Шли люди тяжелого труда и мелкая чиновная братия, земские врачи и учителя народных школ; шли прапора ускоренных выпусков и недоучившиеся студенты, дети полей и городских окраин; шли ремесленники и мастера, приказчики модных магазинов и головорезы с большой дороги; шли бородачи — отцы семейств, шли юноши — прямо со школьных скамей; шли здоровые, сильные, горластые; калеки возвращались на фронт, жениха война вырывала из объятий невесты, брата разлучала с братом, у матери отнимала сына, у жены — мужа, у детей — отца и кормильца.


Война, война…
Под рев и визг гармоней
кипели сердца
кипели голоса:
Береза ты, береза,
Зеленые прутики,
Пожалейте нас, девчонки,
Нынче мы некрутики…

Шальные, растерзанные, орущие — ватагами — шлялись по улицам, ломали плетни и заборы, били стекла, плясали, плакали, горланили пропащие песни…


Медна мера загремела
Над моею головой,
Моя милка заревела
Пуще матери родной…

— Гуляй, ребята… Последние наши денечки… Гуляй, защитники царя, веры и отечества!

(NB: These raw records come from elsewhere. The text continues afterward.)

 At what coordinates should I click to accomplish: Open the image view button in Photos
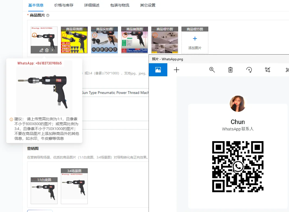[x=158, y=70]
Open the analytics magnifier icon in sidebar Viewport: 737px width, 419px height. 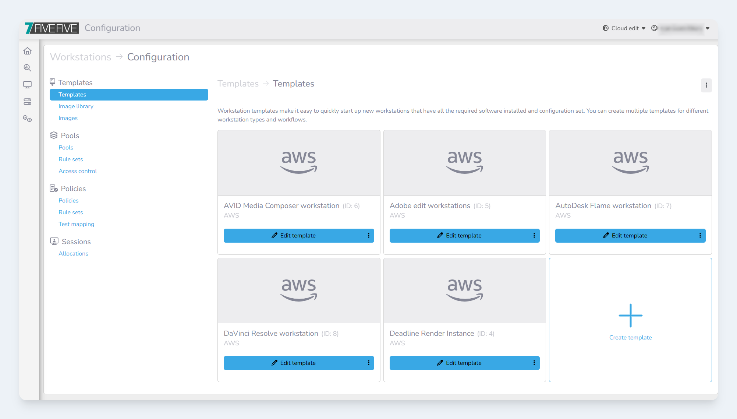[28, 68]
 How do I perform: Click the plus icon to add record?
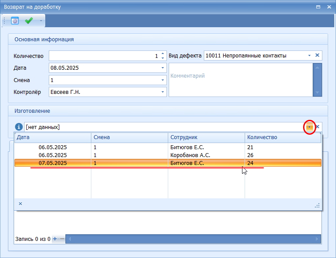coord(54,239)
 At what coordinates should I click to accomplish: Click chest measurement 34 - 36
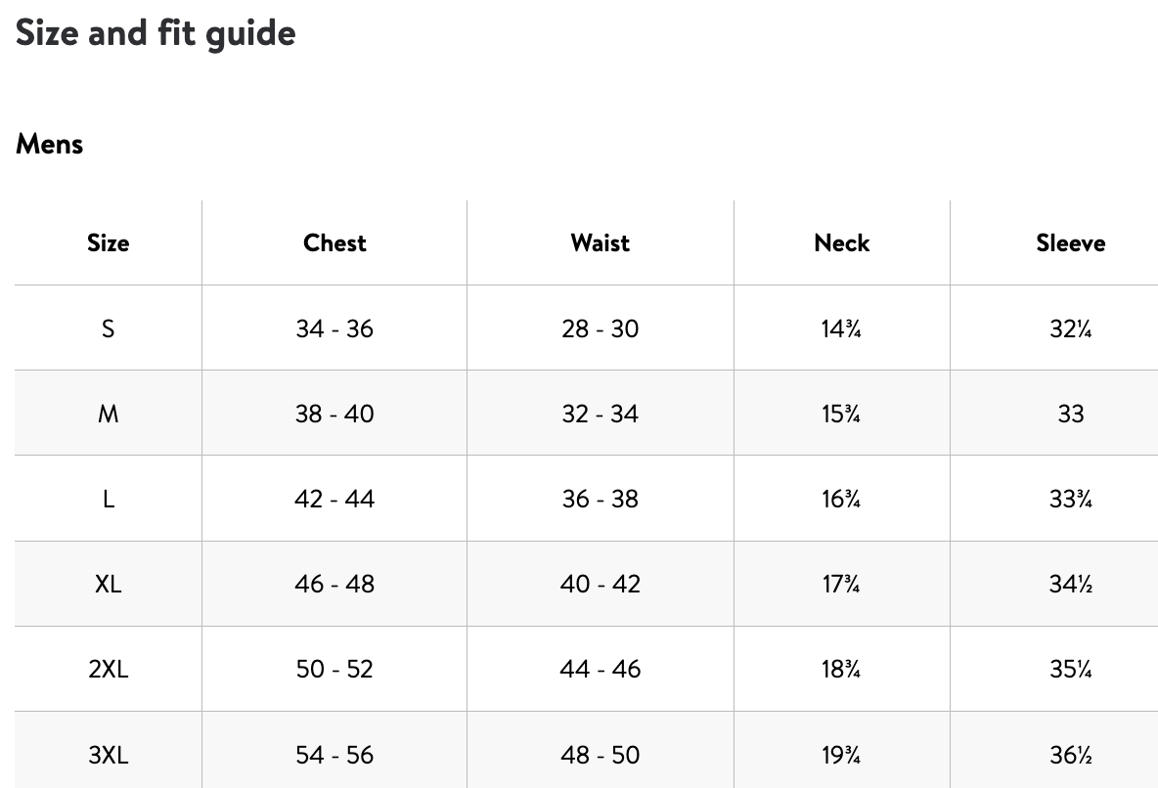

— Царя?.. Отечества?.. Ты мне больше этих слов не говори… Я там был, мед и брагу пил… Слова твои мне все равно, что собаке палка.

— Брательник, тяпнем горюшка?

— Тяпнем, брат.


Посмотрели брат на брата,
Покачали головой,
Запропали, запропали
Наши головы с тобой…

Петруха стряхнул висевшую на руке жену, разорвал гармонь надвое и, хлестнув половинкой об избяной угол, пустился в присядку.

— Всю Ерманию разроем!

— Уймись, — унимала его не видящая света жена. — Уймись, пузырек скипидарный.

Петруха из оглобель рвался.

— Ты меня не тревожь, я теперь человек казенный. Старуха — лицо подобно гнилому ядру ореха — простирала землистые руки.

— Гришенька, дай обнять в останный разочек.

— Не горюй, бабаня, и на воине не всех убивают.

— Сердцу тошно… Гришенька, внучек ты мой жаланный… Помолись на церковь-то, касатик.